FIGURE 9.

The transcriptional activity of E93 in the Atg1 promoter region is both dependent and independent of 20E-EcR-USP. A, HEK293 cells were co-transfected with the E93 (GFP as a control) expression construct, the pGL3 basic plasmids containing the indicated promoter regions of Atg1, the hsp70 basal promoter regulating expression of firefly luciferase (Fluc) and a reference reporter plasmid carrying Renilla luciferase (Rluc). After 48 h of transfection, the dual luciferase assays were performed. Luciferase activity fold-change is defined as the relative luciferase activity induced by E93/GFP. B, HEK293 cells were co-transfected with the E93, EcR, and USP (E93 and GFP as a control) expression constructs, Fluc with the indicated promoter regions of Atg1, and Rluc.

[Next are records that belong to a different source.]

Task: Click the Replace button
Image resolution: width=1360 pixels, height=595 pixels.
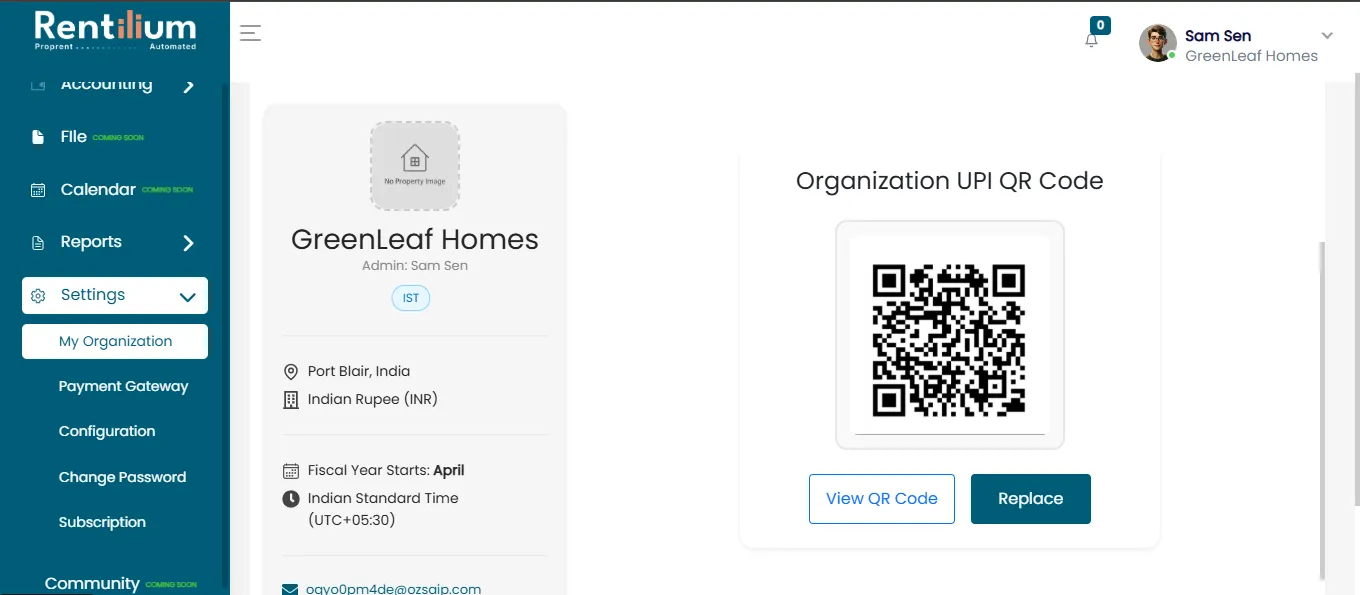Action: [1031, 499]
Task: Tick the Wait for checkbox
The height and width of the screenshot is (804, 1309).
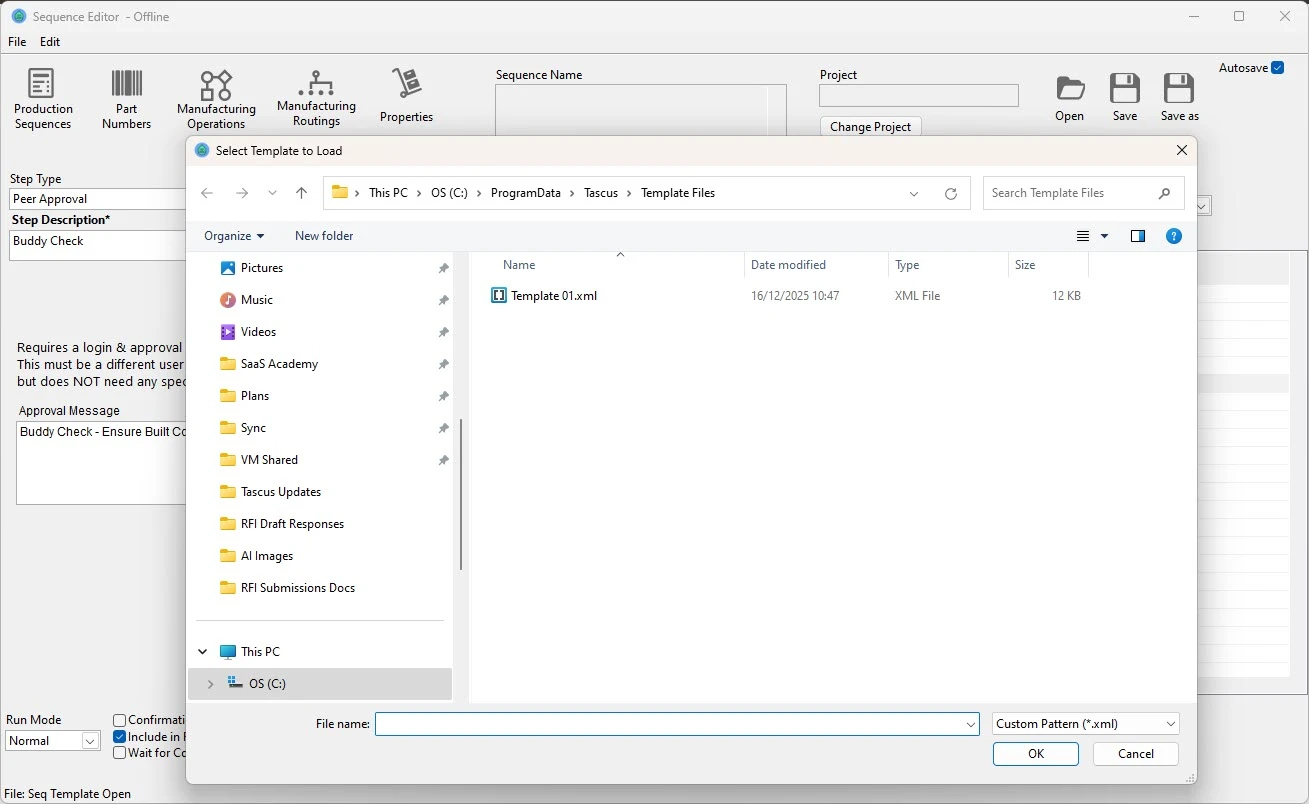Action: [x=120, y=753]
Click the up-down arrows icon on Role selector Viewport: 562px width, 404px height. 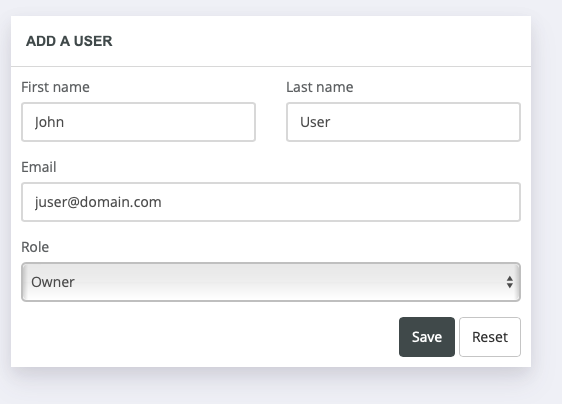tap(509, 282)
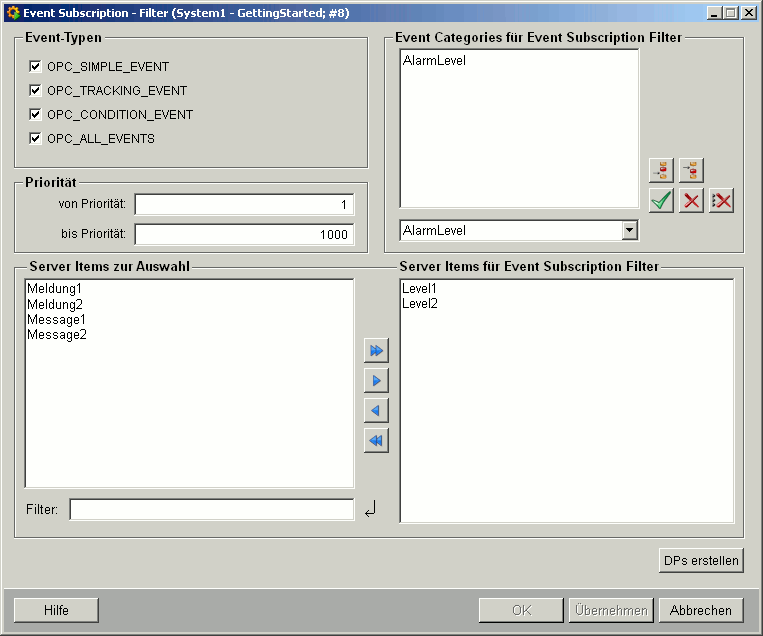
Task: Click the Filter text field
Action: point(211,510)
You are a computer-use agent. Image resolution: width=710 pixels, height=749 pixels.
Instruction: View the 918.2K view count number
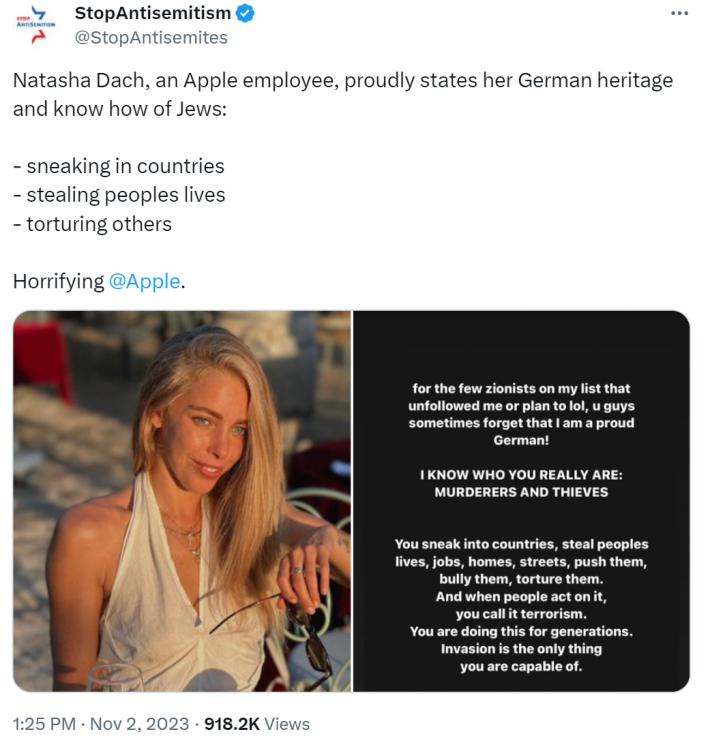231,724
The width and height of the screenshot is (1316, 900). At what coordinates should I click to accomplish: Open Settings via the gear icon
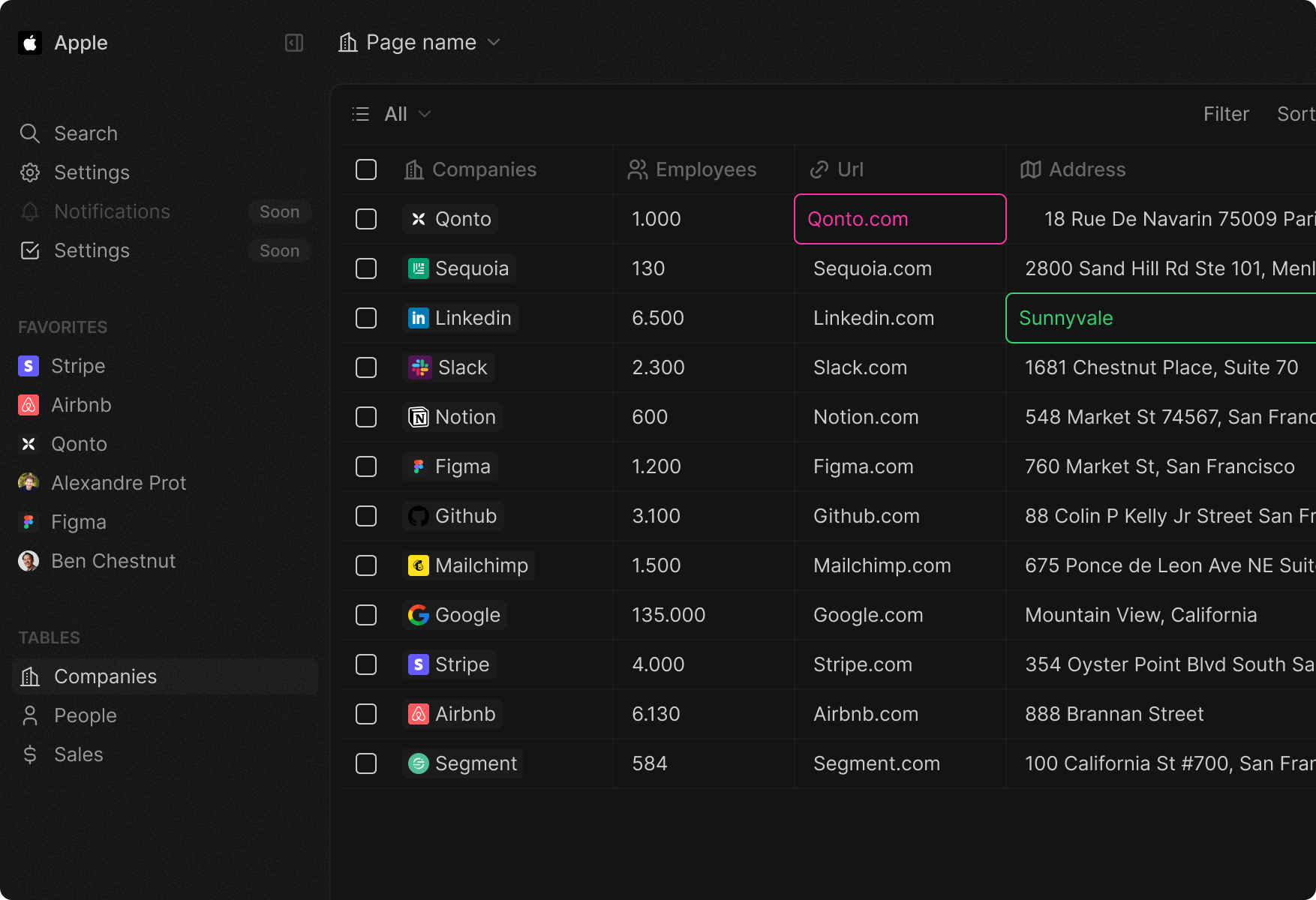[30, 172]
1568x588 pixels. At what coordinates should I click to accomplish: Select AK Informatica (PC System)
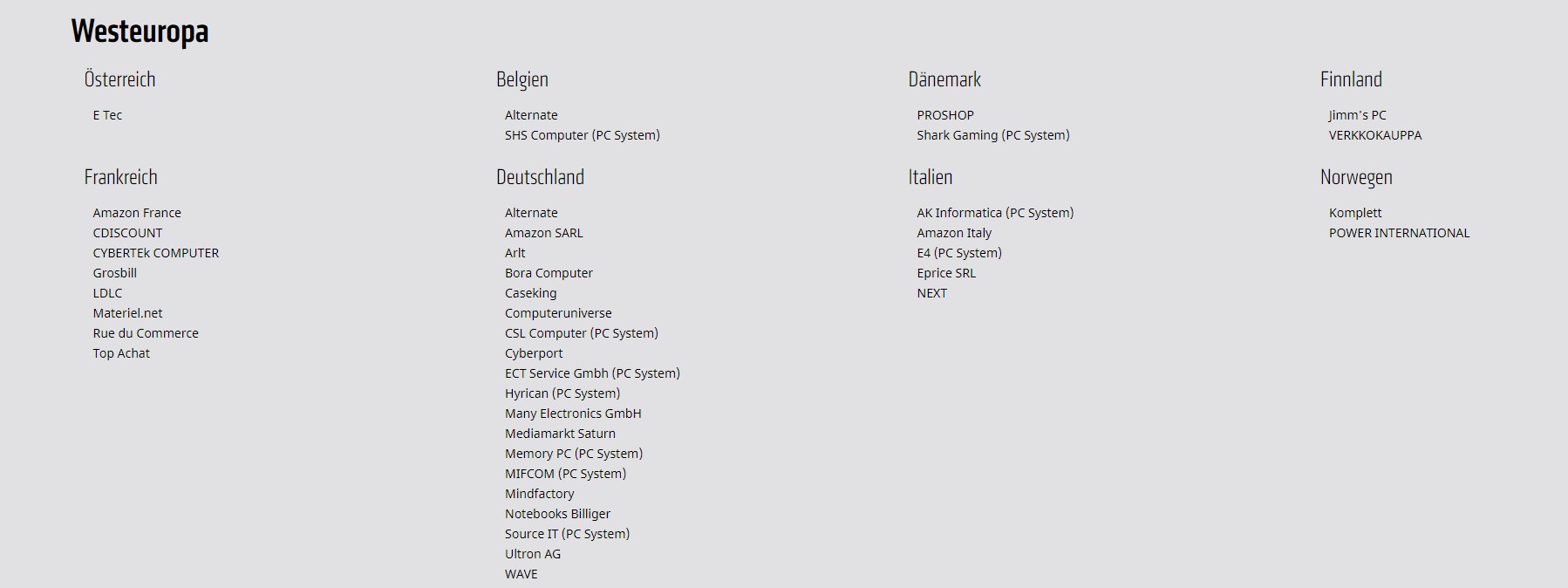pos(995,213)
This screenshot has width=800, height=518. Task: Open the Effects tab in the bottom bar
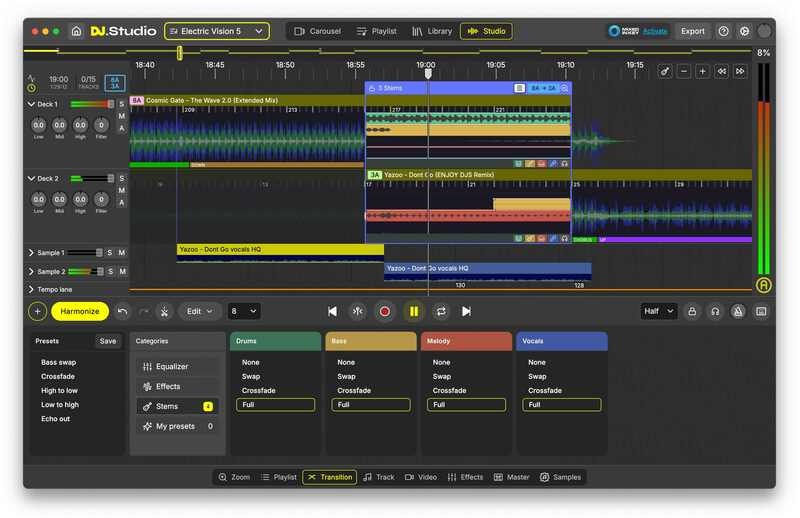(x=465, y=477)
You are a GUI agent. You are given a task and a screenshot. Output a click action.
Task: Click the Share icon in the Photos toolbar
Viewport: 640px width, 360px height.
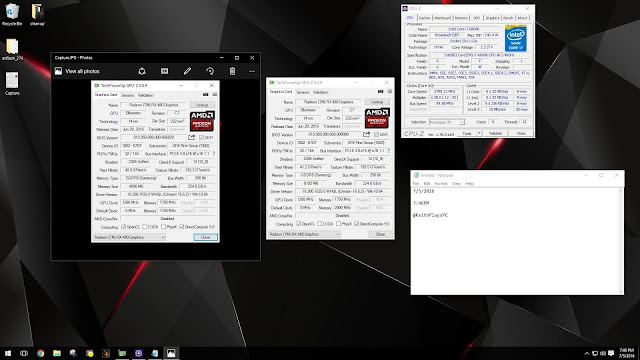[142, 71]
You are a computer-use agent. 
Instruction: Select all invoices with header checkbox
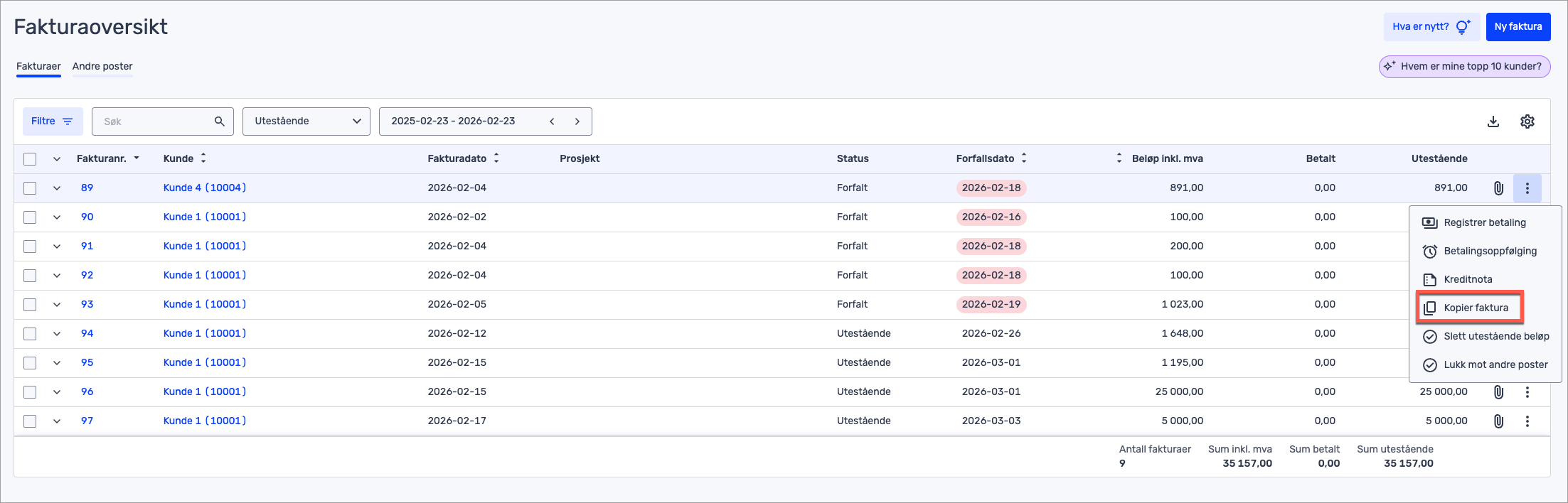point(30,159)
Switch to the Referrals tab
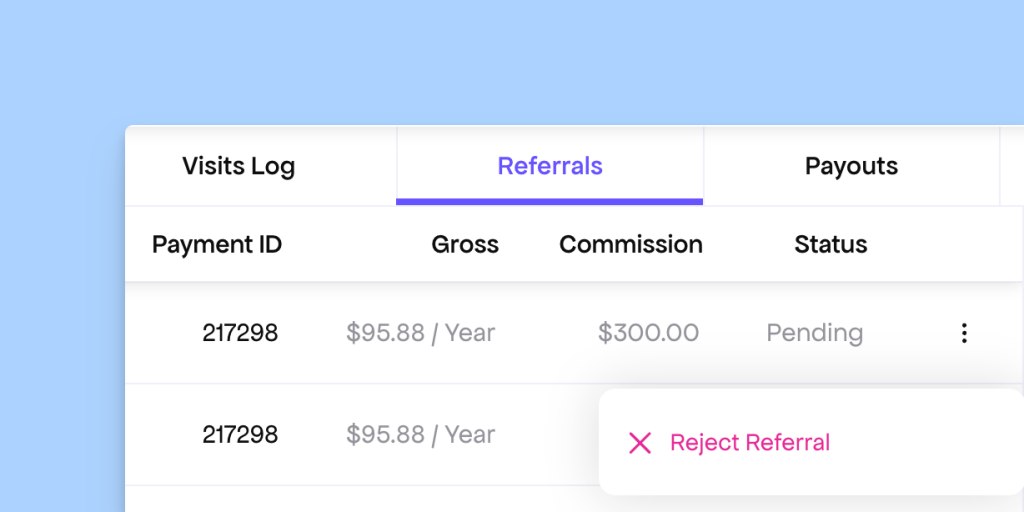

Luciferase activity fold-change is defined as the relative luciferase activity induced by E93 + EcR-USP/E93 + GFP. The others are the same as in A. C, HEK293 cells were co-transfected with the wild-type E93 or E93 mutant expression constructs (E93^ΔLLQHLL and E93^ΔPLDLSAK), Fluc with the 1-kb Atg1 promoter, and Rluc. The others are the same as in A. D, the mutated 1-kb Atg1 promoter regions, but not different Atg1 promoter regions, were used here, whereas the others are the same as in A. E, a ChIP assay of FLAG-E93 binding to the 1.82-kb region of ATG1 promoter. Bm-N cells were transfected with FLAG-E93 expression plasmid for 48 h, and cells were immunoprecipitated with IgG or antibodies against FLAG. Results of qPCR analyses are presented as FLAG-E93/IgG. F, HEK293 cells were co-transfected with the wild-type E93 or E93 mutant expression constructs (E93^ΔHTH1, E93^ΔHTH2, and E93^ΔHTH1ΔHTH2), Fluc with the 1-kb Atg1 promoter, and Rluc. The others are the same as in A.